The IAEA has assisted the Philippines since 2009 to establish a semi-automated gamma irradiation facility and an electron beam facility for research and development purposes, and to provide industrial services at the Philippine Nuclear Research Institute on the outskirts of Manila.
The IAEA helped procure equipment and provided expert advice for the commissioning of the gamma irradiation facility, while offering fellowship training to staff for operation and maintenance procedures.
The facilities currently provide services to over 70 clients (52 from industry and 23 academic and research institutions) for treating spices, vegetables, herbal products, and raw materials and items used for cosmetics. The facility also irradiates medical equipment to remove microbial contamination.
Energy planning and nuclear power
In 2018, the Government of the Philippines invited an IAEA team of experts to review its infrastructure with a view to including nuclear power in their energy mix.

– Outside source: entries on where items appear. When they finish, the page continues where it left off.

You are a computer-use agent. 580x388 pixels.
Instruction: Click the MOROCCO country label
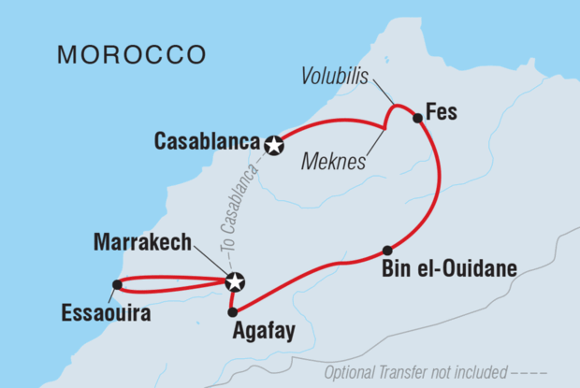(131, 53)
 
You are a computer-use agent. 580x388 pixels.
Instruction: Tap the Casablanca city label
(207, 143)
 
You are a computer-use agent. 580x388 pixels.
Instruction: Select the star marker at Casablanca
(273, 145)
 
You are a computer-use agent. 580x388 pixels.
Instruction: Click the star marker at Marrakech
(235, 280)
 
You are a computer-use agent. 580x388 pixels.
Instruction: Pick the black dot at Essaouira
(116, 284)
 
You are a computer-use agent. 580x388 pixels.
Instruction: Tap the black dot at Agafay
(232, 311)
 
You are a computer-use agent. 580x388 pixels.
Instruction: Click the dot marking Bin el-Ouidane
(386, 250)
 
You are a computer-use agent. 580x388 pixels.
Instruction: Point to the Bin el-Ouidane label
(450, 269)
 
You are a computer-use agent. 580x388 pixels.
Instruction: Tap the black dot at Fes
(417, 118)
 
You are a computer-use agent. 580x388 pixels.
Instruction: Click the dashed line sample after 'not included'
(551, 372)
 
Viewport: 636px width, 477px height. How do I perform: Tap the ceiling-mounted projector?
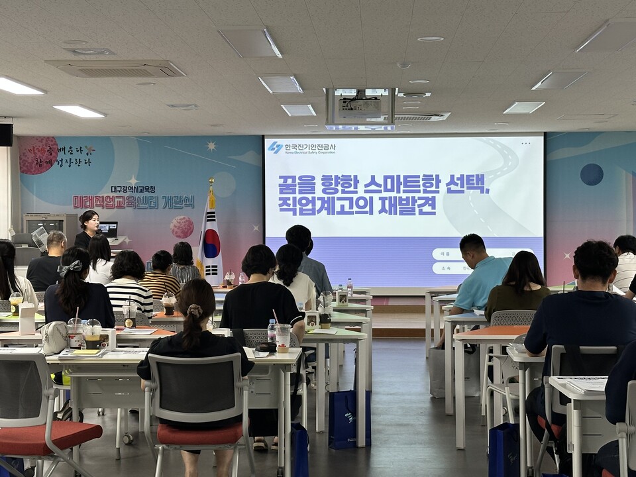(x=360, y=106)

The Integrated Nuclear Infrastructure Review provided detailed guidance across the three phases of nuclear power development using the IAEA’s Milestone Approach: consider, prepare and construct.
The Philippines is currently drafting legislation for nuclear safety, security and safeguards, and is in the process of establishing an independent regulatory body.
Active national projects
The IAEA also has ongoing projects in the Philippines, as follows:
- Building Capacity for the Safe Operation and Utilization of the Research Reactor’s Subcritical Assembly for Training, Education and Research (PHI0016)

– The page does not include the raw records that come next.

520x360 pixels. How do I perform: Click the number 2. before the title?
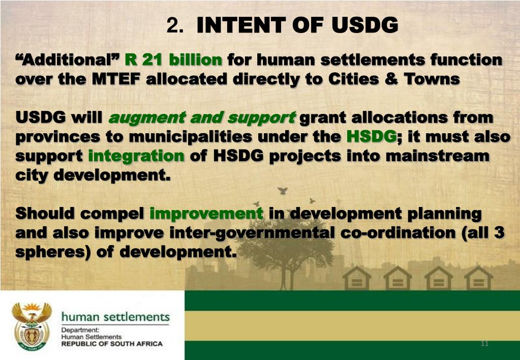point(175,25)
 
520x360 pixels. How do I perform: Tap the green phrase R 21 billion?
point(174,60)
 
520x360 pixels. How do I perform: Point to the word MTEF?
point(116,79)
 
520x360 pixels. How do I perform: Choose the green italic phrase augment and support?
point(202,118)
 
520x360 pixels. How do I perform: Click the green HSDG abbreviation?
point(371,137)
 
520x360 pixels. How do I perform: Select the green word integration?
point(136,156)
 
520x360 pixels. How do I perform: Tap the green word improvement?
point(206,214)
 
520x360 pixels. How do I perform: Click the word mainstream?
point(438,156)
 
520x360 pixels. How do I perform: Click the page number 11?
point(484,344)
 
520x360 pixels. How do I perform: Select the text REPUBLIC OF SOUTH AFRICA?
point(112,344)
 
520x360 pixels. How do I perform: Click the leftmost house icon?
point(356,279)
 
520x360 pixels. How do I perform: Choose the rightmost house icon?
point(479,279)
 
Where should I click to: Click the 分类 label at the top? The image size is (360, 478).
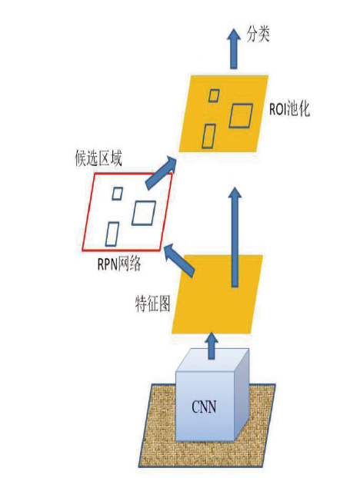click(258, 34)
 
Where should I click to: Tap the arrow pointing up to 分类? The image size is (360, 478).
click(234, 48)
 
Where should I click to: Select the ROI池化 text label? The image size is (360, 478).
click(289, 109)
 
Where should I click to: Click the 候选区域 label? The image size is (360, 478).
click(98, 159)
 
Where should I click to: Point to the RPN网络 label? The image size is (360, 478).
click(119, 264)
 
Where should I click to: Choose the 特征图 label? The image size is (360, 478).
click(152, 304)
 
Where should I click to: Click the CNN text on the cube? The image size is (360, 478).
click(204, 407)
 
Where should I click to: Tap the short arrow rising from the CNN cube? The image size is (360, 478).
click(211, 346)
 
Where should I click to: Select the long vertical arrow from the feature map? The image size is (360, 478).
click(235, 237)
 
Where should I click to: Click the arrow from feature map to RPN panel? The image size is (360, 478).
click(178, 260)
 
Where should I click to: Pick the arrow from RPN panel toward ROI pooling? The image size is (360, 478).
click(161, 173)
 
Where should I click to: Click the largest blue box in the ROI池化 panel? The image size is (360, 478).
click(241, 115)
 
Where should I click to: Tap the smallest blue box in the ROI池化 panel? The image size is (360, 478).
click(214, 95)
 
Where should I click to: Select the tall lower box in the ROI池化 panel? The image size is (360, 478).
click(208, 137)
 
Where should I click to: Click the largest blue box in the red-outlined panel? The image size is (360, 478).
click(144, 213)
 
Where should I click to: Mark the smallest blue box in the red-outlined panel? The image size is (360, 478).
click(118, 194)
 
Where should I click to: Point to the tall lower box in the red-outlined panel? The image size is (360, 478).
click(112, 234)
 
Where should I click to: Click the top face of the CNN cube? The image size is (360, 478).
click(212, 360)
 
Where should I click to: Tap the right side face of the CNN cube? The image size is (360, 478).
click(242, 395)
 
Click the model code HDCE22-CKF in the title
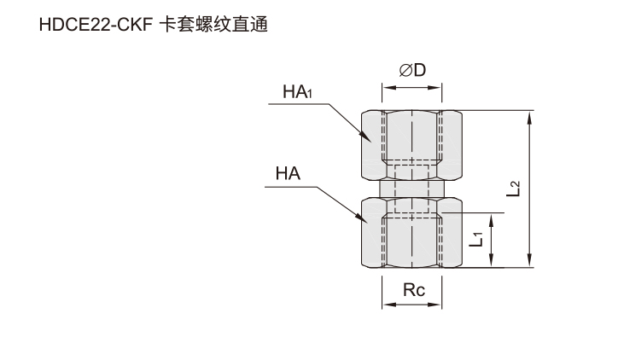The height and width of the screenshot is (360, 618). pos(96,26)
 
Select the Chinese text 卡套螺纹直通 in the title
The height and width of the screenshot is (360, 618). pos(213,25)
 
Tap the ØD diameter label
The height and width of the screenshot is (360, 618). pos(412,70)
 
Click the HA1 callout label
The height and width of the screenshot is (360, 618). pos(298,92)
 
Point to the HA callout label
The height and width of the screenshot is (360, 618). pos(288,174)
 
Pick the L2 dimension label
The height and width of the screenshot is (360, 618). pos(513,189)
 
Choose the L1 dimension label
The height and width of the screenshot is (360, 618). pos(475,240)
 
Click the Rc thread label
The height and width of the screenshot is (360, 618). pos(414,290)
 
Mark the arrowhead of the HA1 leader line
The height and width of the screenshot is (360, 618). pos(365,136)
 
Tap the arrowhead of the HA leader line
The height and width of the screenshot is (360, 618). pos(362,218)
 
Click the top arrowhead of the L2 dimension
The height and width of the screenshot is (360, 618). pos(530,118)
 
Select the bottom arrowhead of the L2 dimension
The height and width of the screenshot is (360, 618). pos(530,261)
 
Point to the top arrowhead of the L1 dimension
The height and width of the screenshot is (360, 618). pos(491,220)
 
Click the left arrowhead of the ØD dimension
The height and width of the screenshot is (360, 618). pos(389,87)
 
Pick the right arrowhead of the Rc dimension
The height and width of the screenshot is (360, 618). pos(434,305)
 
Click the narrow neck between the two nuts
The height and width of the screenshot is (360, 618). pos(412,189)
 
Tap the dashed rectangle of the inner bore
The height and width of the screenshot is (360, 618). pos(412,189)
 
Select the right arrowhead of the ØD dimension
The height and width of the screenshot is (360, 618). pos(434,87)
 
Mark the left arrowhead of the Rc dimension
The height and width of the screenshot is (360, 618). pos(389,305)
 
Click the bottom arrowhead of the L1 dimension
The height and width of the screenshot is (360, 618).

- Establishing a Graduate Programme in Nuclear Science, Engineering and Management for Accelerated Utilization of Nuclear Applications (PHI0017)
- Enhancing the Safety and Throughput of the Gamma Irradiation Facility Through Full Automation (PHI1019)
- Enhancing the Utilization of the Fully Automated Philippine Nuclear Research Institute Gamma Irradiation Facility (PHI1020)
- Enhancing Bench-scale Simulation for the Development of Continuous Extraction Technology of Uranium and Other Valuable Elements from Phosphates - Phase II (PHI2013)
- Developing Nuclear Energy Infrastructure (PHI2014)
- Applying Nuclear Techniques in the Attenuation of Flood and Natural Disaster-Borne Contamination (PHI5034)
- Advancing Laboratory Capabilities to Monitor Veterinary Drug Residues and Related Contaminants in Foods (PHI5035)
- Strengthening National Capacity in the Manufacture of Radiopharmaceuticals for Healthcare Applications (PHI6026) The Philippines also participates in 53 regional and 12 interregional projects, mostly in the area of health and nutrition, food and agriculture, and energy planning and nuclear power.